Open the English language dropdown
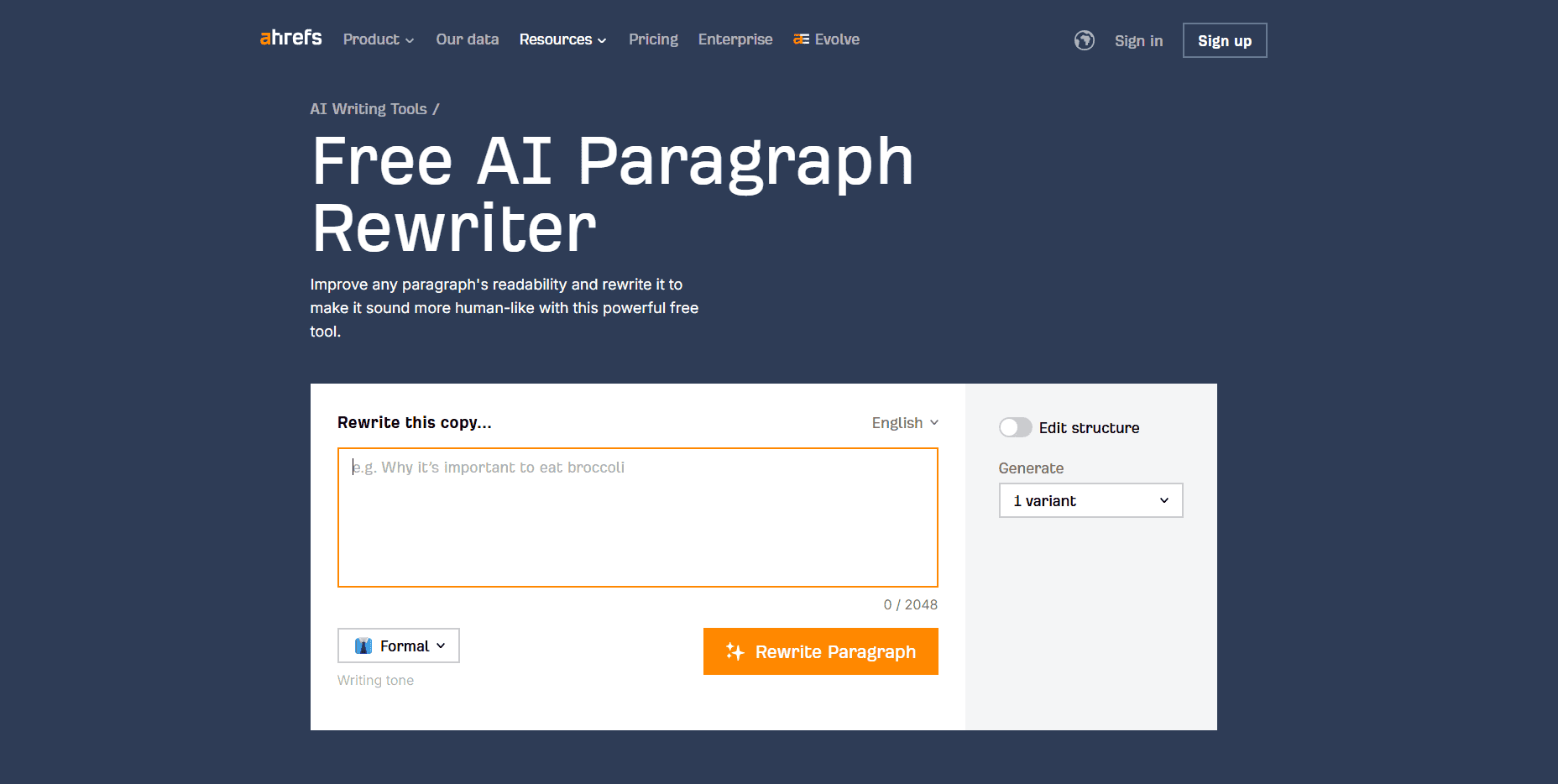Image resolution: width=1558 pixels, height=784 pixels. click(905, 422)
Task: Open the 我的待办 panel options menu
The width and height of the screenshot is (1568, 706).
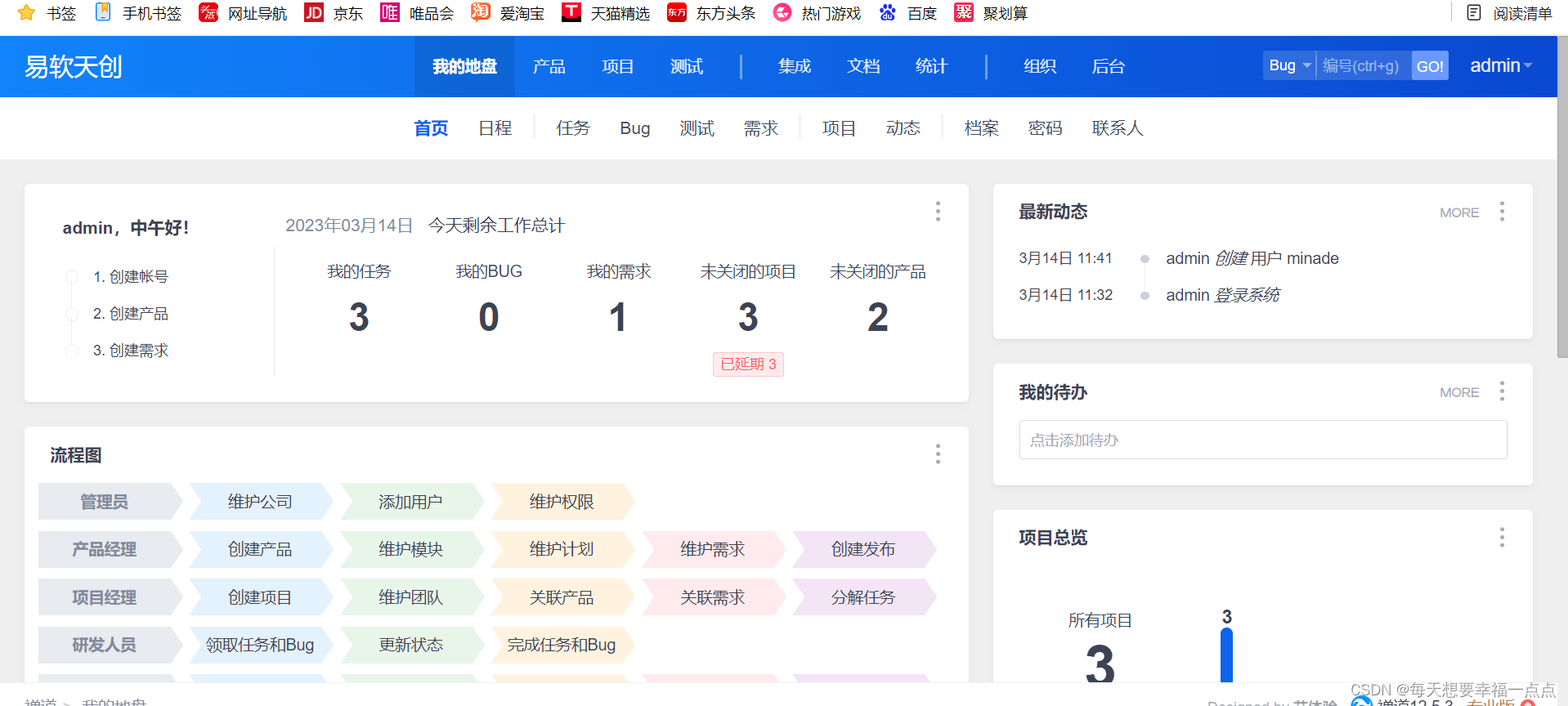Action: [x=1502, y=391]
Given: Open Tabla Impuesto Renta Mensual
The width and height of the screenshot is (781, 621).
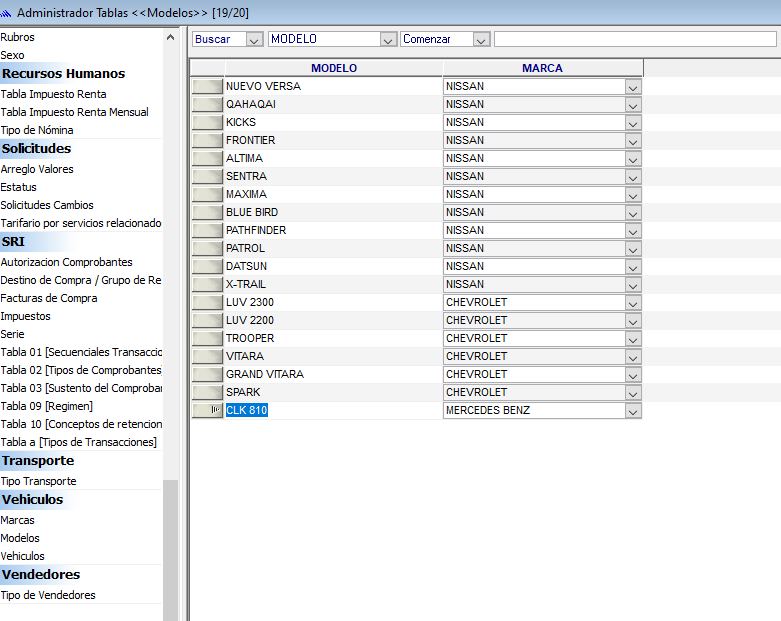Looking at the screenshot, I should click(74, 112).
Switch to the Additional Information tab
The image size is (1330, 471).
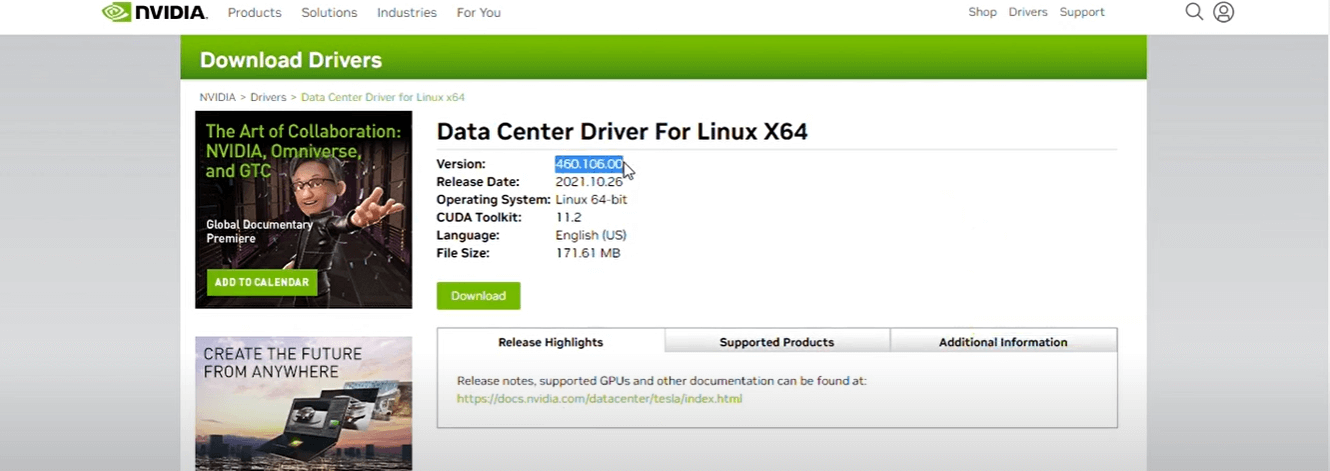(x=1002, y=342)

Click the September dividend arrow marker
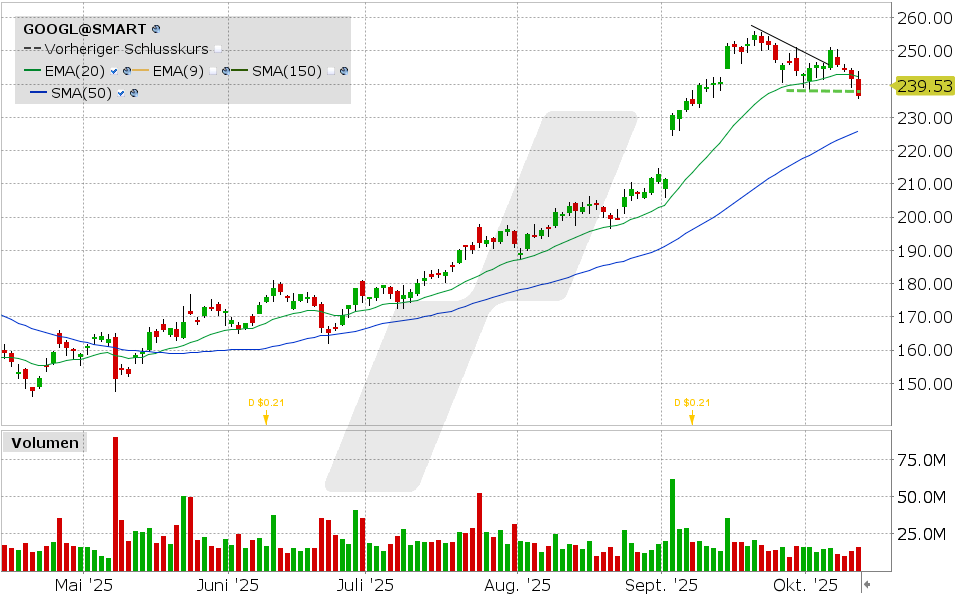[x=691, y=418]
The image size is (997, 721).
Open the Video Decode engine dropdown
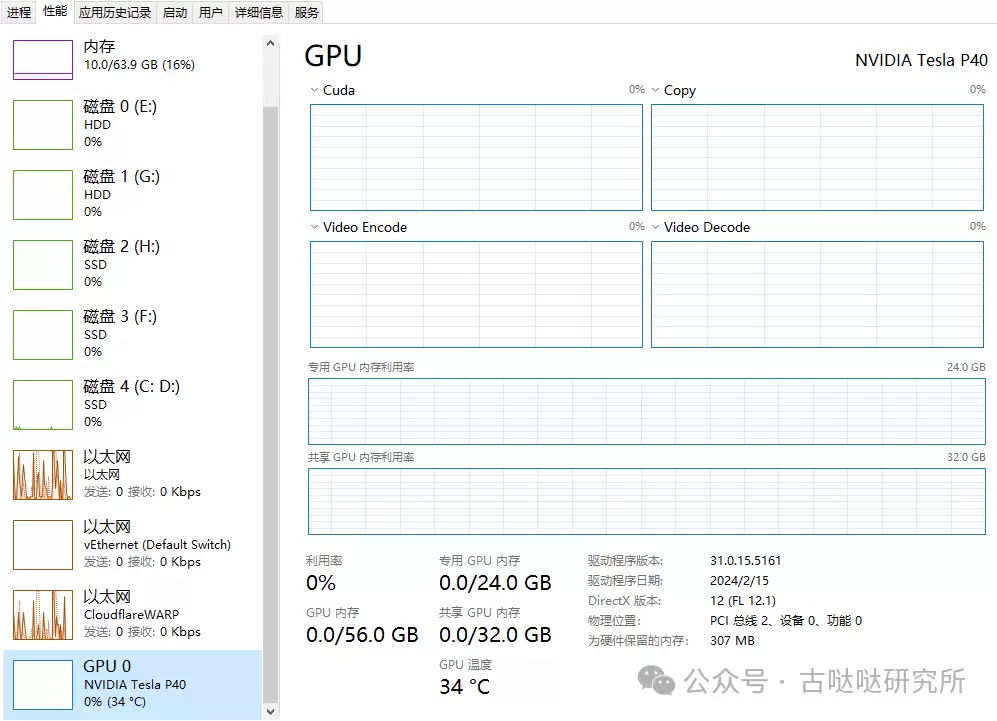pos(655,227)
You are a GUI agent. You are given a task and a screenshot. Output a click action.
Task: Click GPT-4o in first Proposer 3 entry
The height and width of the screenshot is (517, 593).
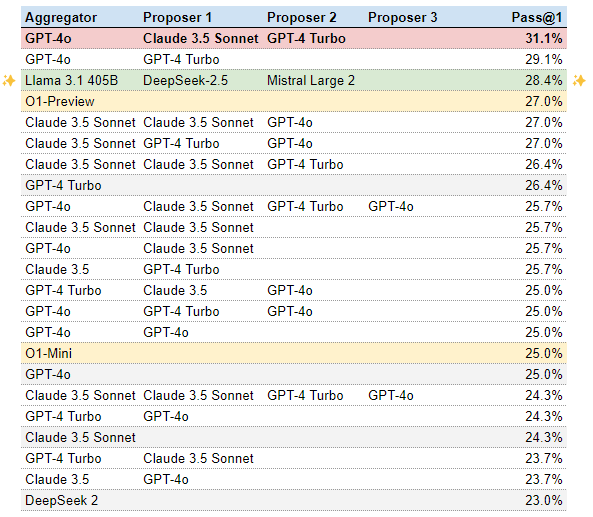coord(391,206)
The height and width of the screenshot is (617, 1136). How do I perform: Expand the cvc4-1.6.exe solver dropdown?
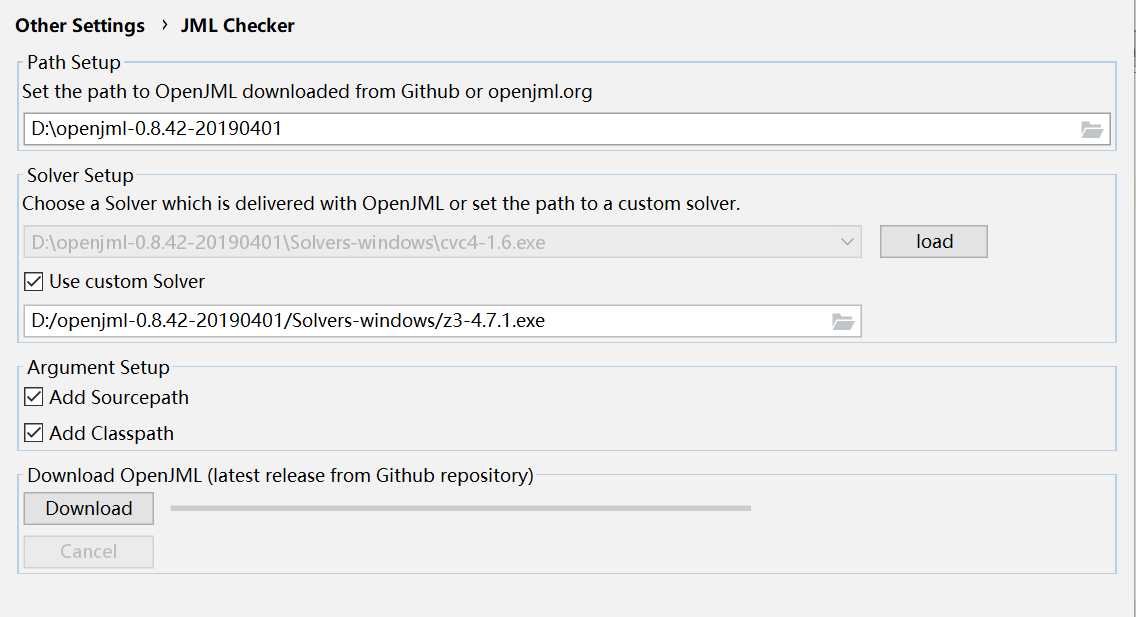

The task
Please reproduce the lines exactly from the one containing "Click the September dividend arrow marker" through the last line of the data above, and keep the pictures out.

Answer section
Click the September dividend arrow marker
[x=691, y=418]
The image size is (997, 721).
Open the Video Decode engine dropdown
pos(655,227)
You are a GUI agent. You are given a task and a screenshot. Output a click action.
Task: Click GPT-4o in first Proposer 3 entry
The height and width of the screenshot is (517, 593).
coord(391,206)
The height and width of the screenshot is (617, 1136). How do I perform: Expand the cvc4-1.6.exe solver dropdown?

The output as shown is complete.